Pohamba blows his nose, honks. “So every night, in Kinshasa, they murder Patrice Lumumba. Well, it’s Africa, no?”
“Good night,” I say.
“You think
this
isn’t Africa?”
“What?”
“You’re not afraid?”
“No.”
“I am.”
“Why?”
“I’m afraid I’m Lumumba.”
“Nobody wants to kill you. Sleep.”
Vilho taps the opposite wall lightly, whispers, but these walls make no difference. “Patrice Lumumba was a martyr,” Vilho
says.
Pohamba clears his throat like a drumroll. “And how do you know I’m not a martyr?”
Vilho ponders this. We can hear him. He sighs when he ponders. Vilho wears a nightshirt to bed. We can see him tucked in there
snug, in sheets so clean they squeak. We find sleep listening to him ponder. The three of us breathe in the dark behind our
walls.
V
ilho who is always cold. Unlike the rest of us, whom the sun warms too quickly after the cold mornings, he remains bundled,
wool-hatted, scarfed. He accepts chill as his fate. He never complains. We complain. We complain about the heat. We complain
about the cold. We complain that Vilho never complains. He’s the confusing sort of lonely person who does not seek to be unlonely.
And beyond this, the most alarming fact of all: It’s not the terrible coincidence that Vilho was a learner at Goas and is
now marooned here again as a teacher.
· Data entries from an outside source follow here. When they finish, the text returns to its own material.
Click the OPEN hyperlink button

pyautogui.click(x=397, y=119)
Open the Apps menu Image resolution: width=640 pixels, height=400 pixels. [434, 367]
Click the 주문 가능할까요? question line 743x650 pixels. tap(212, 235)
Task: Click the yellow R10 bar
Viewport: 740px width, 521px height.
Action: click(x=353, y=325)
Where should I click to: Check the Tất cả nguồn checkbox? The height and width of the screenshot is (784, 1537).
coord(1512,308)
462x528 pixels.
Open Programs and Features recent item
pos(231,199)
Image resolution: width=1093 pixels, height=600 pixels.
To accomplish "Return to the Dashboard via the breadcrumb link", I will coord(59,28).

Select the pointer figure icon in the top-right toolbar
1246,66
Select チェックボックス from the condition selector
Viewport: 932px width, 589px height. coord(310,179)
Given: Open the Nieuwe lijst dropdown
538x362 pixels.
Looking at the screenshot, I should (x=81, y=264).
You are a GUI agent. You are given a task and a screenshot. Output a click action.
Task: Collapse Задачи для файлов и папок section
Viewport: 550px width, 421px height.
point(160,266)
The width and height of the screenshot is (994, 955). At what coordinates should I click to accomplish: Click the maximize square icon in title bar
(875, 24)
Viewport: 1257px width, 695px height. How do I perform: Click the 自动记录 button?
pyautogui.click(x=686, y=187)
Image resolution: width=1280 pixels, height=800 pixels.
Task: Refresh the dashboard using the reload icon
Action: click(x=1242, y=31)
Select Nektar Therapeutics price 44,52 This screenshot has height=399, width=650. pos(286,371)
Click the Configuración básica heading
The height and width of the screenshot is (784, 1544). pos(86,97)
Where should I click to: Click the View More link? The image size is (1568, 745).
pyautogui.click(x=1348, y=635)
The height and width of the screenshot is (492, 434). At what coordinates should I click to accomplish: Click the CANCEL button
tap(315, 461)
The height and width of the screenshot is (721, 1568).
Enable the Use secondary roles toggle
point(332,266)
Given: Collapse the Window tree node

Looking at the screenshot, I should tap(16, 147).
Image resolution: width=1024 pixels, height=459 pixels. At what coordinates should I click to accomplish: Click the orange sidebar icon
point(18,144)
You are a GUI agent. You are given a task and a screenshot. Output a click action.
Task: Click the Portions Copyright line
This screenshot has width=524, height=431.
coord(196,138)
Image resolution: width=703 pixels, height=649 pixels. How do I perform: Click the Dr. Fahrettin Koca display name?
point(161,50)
It’s that it’s not a coincidence. Upon graduating near the top of his class at Dobra,
Vilho requested a posting at Goas.
“Requested!”
Obadiah cried, incredulous. “It means our poor Puck outcasted himself!”
If you didn’t know he was a teacher, you’d mistake him for a learner. His face is so smooth, hairless, supple. He seems, also,
not to salivate over women. Not Mavala. Not even Dikeledi. Pohamba says it’s impossible. An African man? Vilho? A moffie?
But Obadiah says, if it’s true, we’d certainly be more cosmopolitan, a bit of Cape Town in the scrubveld. Even so, with all
Vilho might hide, he’s the only one at Goas who seems unburdened—and so, naturally, we foist our various aches on him. Antoinette
knits him scarf after scarf to keep him warm.
I
must say I’m pleased we’re all in the road,” Obadiah said. “Does anyone have a theory as to why?” No one had a theory. No
one intended to have a theory. Still, he waited. Morning break and the heat’s already risen and we’re under the single tree
closest to school, which happened to be in the road.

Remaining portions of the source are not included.